Lugar managed to get the Senate Foreign Relations Committee this month to vote out the LOST unanimously. It's hard to see how the other Republicans could have voted for the LOST unless they were told that President Bush wants it.
But others who spoke to the President the same week say that he is opposed to the LOST, and we eagerly await White House clarification. Some speculate that Republican pressure is coming from Vice President Dick Cheney.
Lugar and Clinton (both Rhodes Scholars ever eager to toady to internationalist goals) know perfectly well that LOST was examined and emphatically rejected by President Ronald Reagan in 1981. When Reagan discovered it was due for signing right after his inauguration, he not only repudiated it but fired the U.S. State Department staff that had negotiated it.
Agitation for the LOST during Jimmy Carter's Administration caused alert Republicans to specifically condemn it in the 1980 Republican Party Platform and promise that "a Republican Administration will conduct multilateral negotiations in a manner that reflects America's abilities and long-term interest in access to raw material and energy resources."
The Law of the Sea Treaty can't meet that test because it cedes sovereign control over practically all the riches at the bottom of the world's oceans to an International Seabed Authority. Its one-nation-one-vote governing setup assures control by Third World countries, while Uncle Sap is expected to pay all the technology and investment costs to bring the sea's minerals to the surface.
The LOST gives the International Seabed Authority the power to set production controls for ocean mining on more than three-fourths of the earth's surface, to control ocean exploration through permits and regulations, and to adjudicate disputes. Even worse, the Seabed Authority claims direct global taxing power and is touted as a model for other resource-related treaties that aspire to enjoy the power to levy taxes.

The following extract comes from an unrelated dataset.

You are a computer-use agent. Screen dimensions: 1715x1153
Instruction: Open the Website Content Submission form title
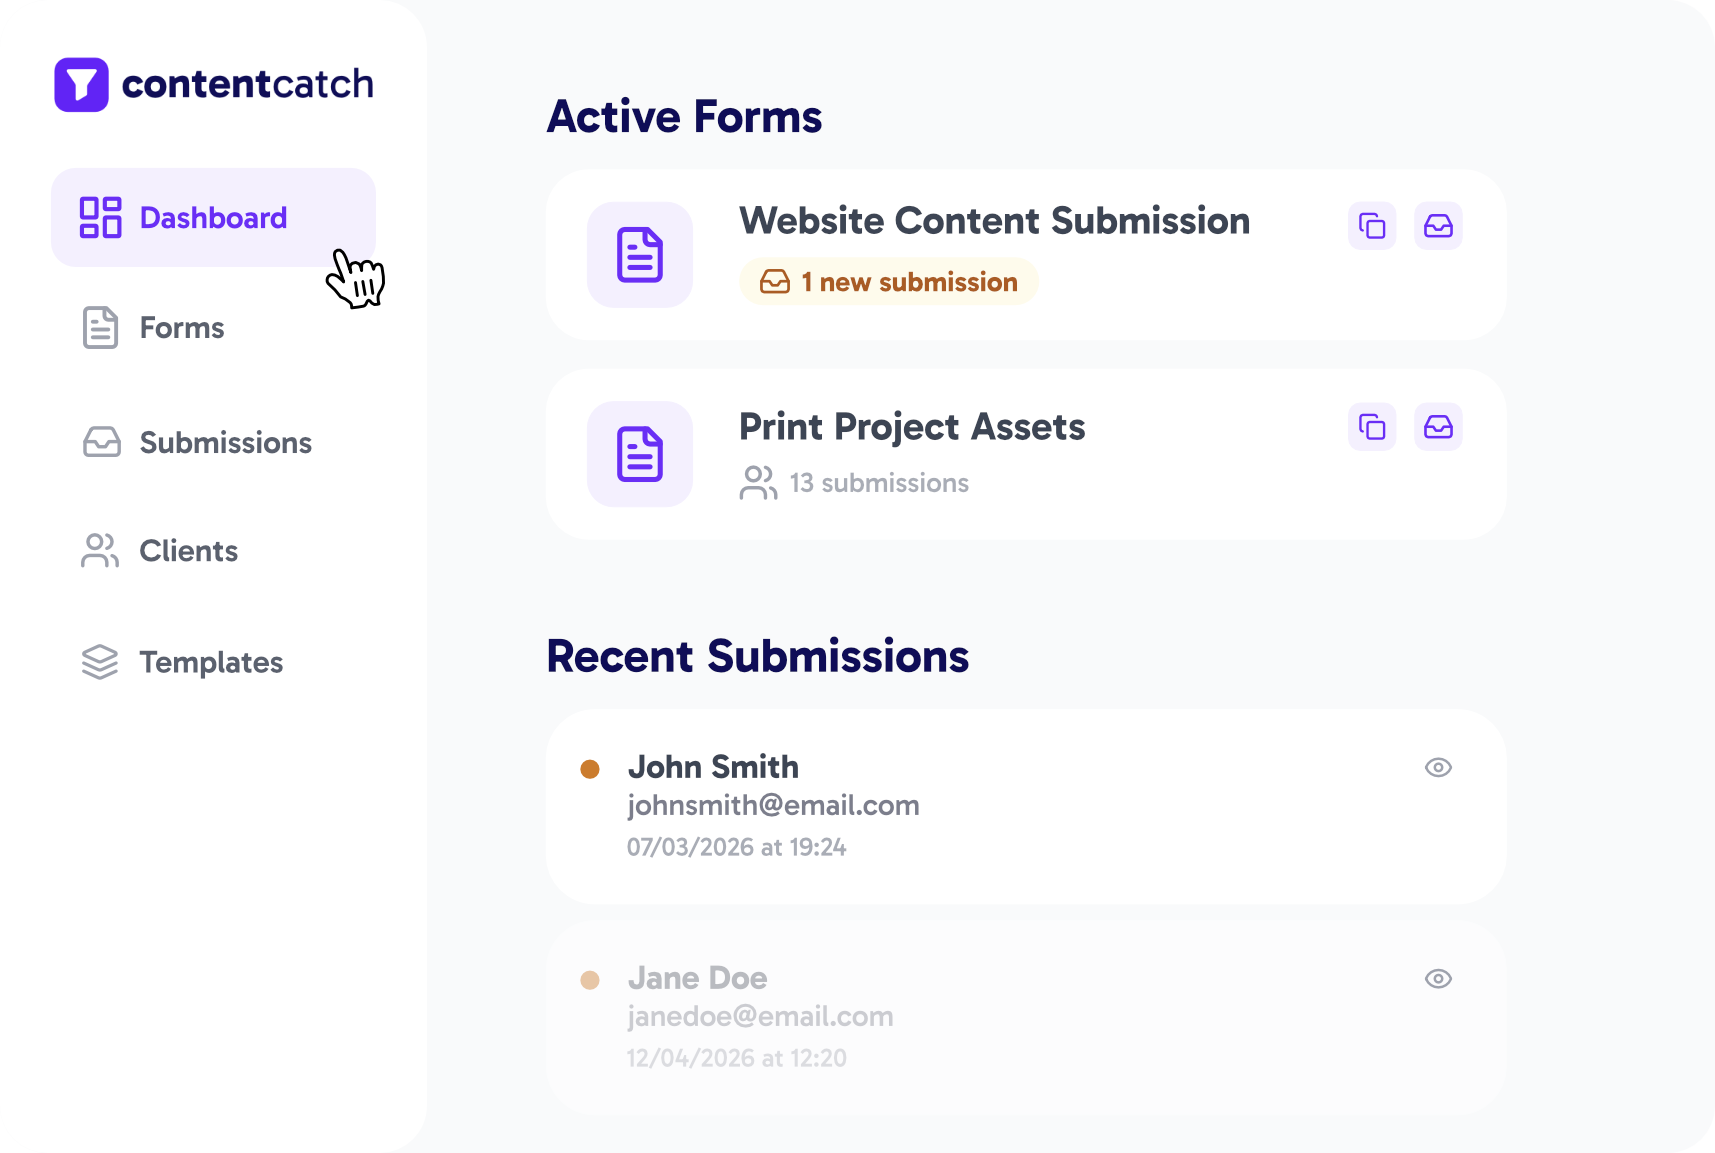(994, 221)
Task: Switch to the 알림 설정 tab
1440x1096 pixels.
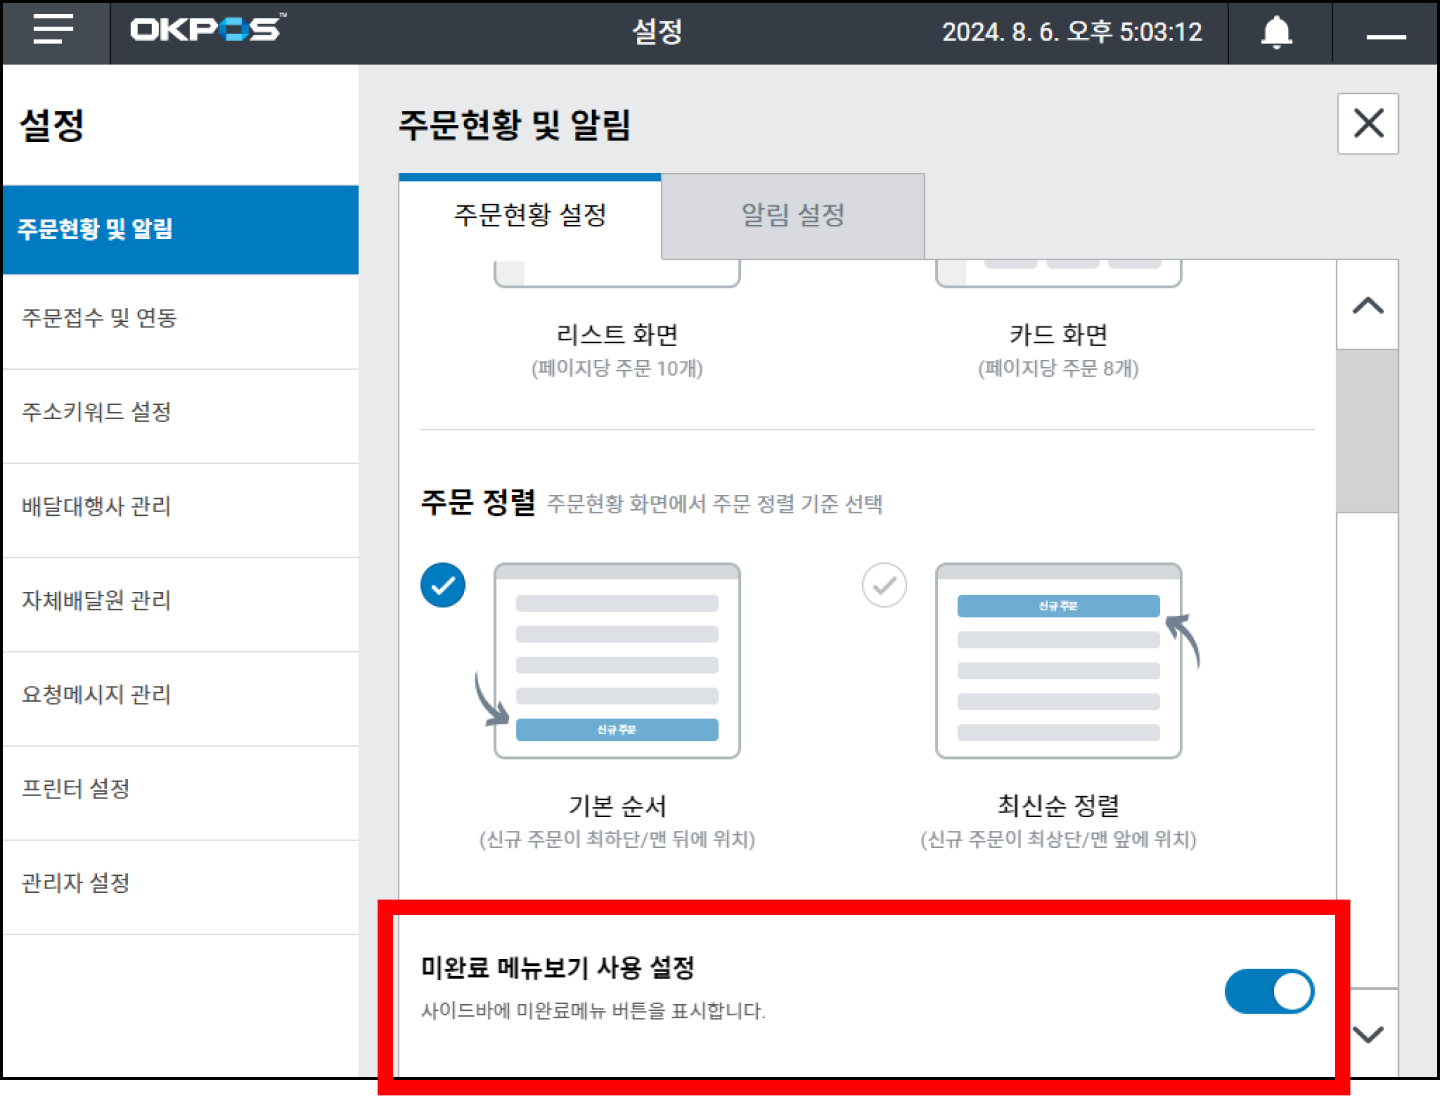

The LOST is a trap that would compel the United States to pay billions of private-enterprise dollars to an international authority while socialist, anti-American nations harvest the profit. Its international control and regulations would deny U.S. companies access to strategic ocean minerals that we need for our industries and military defense.
The International Seabed Authority has all sorts of extra rip-off powers. It can impose rigid production ceilings so the United States could never become self-sufficient with respect to strategic materials.
The LOST would be a sellout of American interests far greater than even Jimmy Carter's giveaway of the U.S. Canal at Panama. It would be a cave-in to the world-government advocates whose goal is global socialist governance in order to integrate American prosperity with Third World poverty until they are leveled.
The United States is a giant island of freedom, achievement, wealth and prosperity in a world hostile to our values. We have almost everything we need to maintain our safety and economy, but we lack some items that are essential to us in both war and peace such as manganese, cobalt, bauxite, chromium, and platinum.
The Law of the Sea Treaty would be a giant giveaway of American wealth, sovereignty, resources needed to maintain our economy, capacity to defend ourselves, and even our ships' and submarines' ability to gather intelligence necessary to our national defense. Tell your U.S. Senators to vote No on LOST.